Friday, January 16, 2004
Silly people and things
I don't want a satellite dish. And, more to the point, BioSoft doesn't want a satellite dish. But no matter how many times I press "9" for the company to be removed from DirectTV's call list when their nuisancebot calls, they won't do it. And, of course, their machine only reaches my machine when they call the apartment during business hours, so I never get a chance. There are days when I get called five times between both locations. What must be happening is that there's some huge database of names and numbers, with multiple names per number, and saying "delete me!" only deletes one. Many are probably out of date and they've probably got every employee at BioSoft listed as a different one.

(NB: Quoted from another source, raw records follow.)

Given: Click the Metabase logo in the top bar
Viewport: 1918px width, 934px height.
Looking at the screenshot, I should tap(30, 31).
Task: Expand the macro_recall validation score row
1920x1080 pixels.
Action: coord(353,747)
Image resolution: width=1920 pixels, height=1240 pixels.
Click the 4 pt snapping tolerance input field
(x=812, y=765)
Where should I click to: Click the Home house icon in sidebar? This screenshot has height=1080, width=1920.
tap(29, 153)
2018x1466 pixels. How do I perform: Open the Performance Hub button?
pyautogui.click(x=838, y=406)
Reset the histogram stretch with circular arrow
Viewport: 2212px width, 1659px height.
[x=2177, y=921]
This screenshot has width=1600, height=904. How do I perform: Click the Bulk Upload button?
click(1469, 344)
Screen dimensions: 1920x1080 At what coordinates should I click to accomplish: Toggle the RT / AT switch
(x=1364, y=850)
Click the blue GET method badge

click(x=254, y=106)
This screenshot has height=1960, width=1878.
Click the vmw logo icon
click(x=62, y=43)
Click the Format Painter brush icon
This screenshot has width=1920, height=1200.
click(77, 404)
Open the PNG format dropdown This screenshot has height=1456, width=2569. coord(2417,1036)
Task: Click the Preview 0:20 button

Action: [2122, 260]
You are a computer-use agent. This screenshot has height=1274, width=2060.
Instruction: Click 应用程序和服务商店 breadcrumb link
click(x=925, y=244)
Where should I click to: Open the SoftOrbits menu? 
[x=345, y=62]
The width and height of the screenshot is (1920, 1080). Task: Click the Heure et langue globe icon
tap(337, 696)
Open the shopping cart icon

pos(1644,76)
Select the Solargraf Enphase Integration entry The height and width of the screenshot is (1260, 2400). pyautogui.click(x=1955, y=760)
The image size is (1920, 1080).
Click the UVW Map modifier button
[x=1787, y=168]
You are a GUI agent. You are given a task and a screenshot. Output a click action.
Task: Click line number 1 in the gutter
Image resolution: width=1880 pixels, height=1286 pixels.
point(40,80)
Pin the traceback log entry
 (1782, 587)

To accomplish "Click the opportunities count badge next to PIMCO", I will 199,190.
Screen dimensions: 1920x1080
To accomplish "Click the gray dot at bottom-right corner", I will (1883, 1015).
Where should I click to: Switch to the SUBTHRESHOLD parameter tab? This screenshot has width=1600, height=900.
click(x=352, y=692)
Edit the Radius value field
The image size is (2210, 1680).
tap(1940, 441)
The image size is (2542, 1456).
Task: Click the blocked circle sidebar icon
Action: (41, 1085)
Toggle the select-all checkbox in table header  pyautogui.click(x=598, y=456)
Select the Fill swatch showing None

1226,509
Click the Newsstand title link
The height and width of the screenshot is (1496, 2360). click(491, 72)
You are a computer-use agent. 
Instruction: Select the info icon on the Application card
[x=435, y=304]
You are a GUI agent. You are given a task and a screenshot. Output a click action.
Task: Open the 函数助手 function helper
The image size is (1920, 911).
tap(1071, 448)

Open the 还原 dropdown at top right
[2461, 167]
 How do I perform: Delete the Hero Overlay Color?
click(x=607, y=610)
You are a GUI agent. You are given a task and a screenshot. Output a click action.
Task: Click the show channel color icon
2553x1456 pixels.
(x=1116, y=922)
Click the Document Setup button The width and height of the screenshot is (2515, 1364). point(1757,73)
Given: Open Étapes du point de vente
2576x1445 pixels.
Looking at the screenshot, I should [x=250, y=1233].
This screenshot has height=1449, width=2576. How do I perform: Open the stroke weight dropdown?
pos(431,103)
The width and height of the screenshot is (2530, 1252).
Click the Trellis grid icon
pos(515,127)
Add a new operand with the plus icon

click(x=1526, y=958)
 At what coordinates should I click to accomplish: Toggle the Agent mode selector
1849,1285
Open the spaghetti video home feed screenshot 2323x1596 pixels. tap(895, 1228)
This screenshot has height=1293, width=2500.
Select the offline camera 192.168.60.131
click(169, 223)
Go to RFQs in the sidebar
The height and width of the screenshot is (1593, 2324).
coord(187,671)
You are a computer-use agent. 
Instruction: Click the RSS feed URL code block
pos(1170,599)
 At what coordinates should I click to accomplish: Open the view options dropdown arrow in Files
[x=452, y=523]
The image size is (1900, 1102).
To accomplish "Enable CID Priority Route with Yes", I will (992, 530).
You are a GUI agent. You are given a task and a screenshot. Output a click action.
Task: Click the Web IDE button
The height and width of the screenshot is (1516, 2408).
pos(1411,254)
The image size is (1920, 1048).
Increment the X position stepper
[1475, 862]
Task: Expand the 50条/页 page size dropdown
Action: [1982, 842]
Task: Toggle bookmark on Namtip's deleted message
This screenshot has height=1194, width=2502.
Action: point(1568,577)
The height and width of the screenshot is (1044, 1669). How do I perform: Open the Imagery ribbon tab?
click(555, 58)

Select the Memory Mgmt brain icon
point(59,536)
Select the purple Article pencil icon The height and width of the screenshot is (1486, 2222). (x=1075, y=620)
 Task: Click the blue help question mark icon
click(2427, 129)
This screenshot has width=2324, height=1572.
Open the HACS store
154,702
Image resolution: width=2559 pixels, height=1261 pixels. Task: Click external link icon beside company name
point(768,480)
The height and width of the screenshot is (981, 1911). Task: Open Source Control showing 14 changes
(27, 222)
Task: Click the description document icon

I made the mistake of complaining about it out loud today, and Maureen told me that making purchasing decisions like not buying a satellite dish was not in my job description, but was in fact something for the office manager - her - to consider. After all, it might be a good idea for her to drop cable and subscribe to a digital satellite service to provide more options for blah, blah, and blah. Next time they call, I'm to get information so that she may better review the company's options and not try to unsubscribe... Guaranteeing I'll be answering these calls for months as she "evaluates" (that is, forgets). I swear, it's some sort of deliberate attempt to irritate me.
Then there was the whole flower thing, which I guess was sort of cute. Apparently, Kate had a fight with her boyfriend George, and he's trying to apologize. So he sends flowers. She, however, is still much pissed, and wants no part of them. So they sit on my desk, waiting for Kate to change her mind and giving rise to a whole bunch of misconceptions.
Around two o'clock, I go to the bathroom, come back, and they're gone. I don't see them in the wastebasket, so I figure Kate's relented. Nope. Quarter of three, Carter walks out of his cube with them badly hidden behind his back, and gives them to me, saying that Kate told him that as long as people think they're for me, they might as well be. He's even written a new card in crayon (who keeps crayons at their desk?) apologizing that it might not have been two weeks since he's hit on me, but, hey, free flowers. It's awfully cute, I guess, and he's cool enough to tell people there's nothing to see here, that there's no way we're kissing in front of the whole office.
Of course, that means I have a bunch of flowers to get home on the Green Line in single-degree weather. If I wind up dating again, I'm going to make it well-known that I prefer chocolates to flowers. Easier to transport and when they're gone, it's because you've eaten them, not killed them.
When I got home, there's a sign on the building's door saying not to turn one's thermostat down below 65 because of the extreme cold. I'm looking at that and mumbling, gee, no shit, but it's apparently not for the tenants' safety; evidently they've had heating pipes break. I imagine there have been a bunch of people grumbling about paying to heat an empty apartment because the building's not well-constructed. Can't say I blame them.
But, hey, can't say I'm not doing my part. I think the neighbors are away for the weekend, and I've got plants which are just dying from exposure to what it's like outside, so I cranked the thermostat to 85. Now that it's warmed up, I think I'll get rid of my work clothes and just lie around in my underwear reading comics until its time to head for the late movie. After all, it's fun to be nearly naked when it's really friggin cold outside, and besides, it feels more exciting and dangerous to do that in this body than it did in my old one, where it basically felt, well, lazy.